I’m still not sure what many of the answers are, but part of our rebellion and revolution as we try and change this broken healthcare system has to be us standing firm and saying enough is enough, we went into this so that we could be doctors, let us do this and we will do it with all our heart and souls, and let’s find a way to make the paperwork land elsewhere.
Learning from Other Industries
When a patient goes home from the hospital, and the inpatient team creates this thing called a home care plan, why is this something that I need to sign? Who decided this? And why do I need to sign it again next month, and the month after?

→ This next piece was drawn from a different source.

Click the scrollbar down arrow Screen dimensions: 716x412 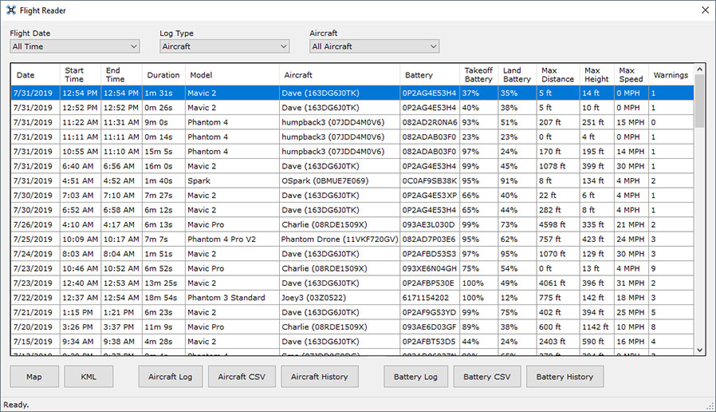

Maybe just the very act of them setting this up means that it’s affirmed, that this is what we want, no one’s committing fraud here, we’re just trying to get our patients what they need.
It’s time we take this stuff at face value, and if I order durable medical equipment that my patient needs, why do I need to have a form faxed to me to sign and fax back again saying I want them to have this?
We need to learn from other businesses and industries that have figured out ways to take these mundane tasks away from those who are highly trained, incredibly dedicated, and seeking to provide actual medical care. Time for some total systems redesign.
Otherwise, the choices the next generation will make are clear, and I’m sad to say they will choose to avoid this life we’ve let become so corrupted it no longer looks like doctoring.
And that would be the shame of us all, and we will undoubtedly need generations to repair the damage we are doing.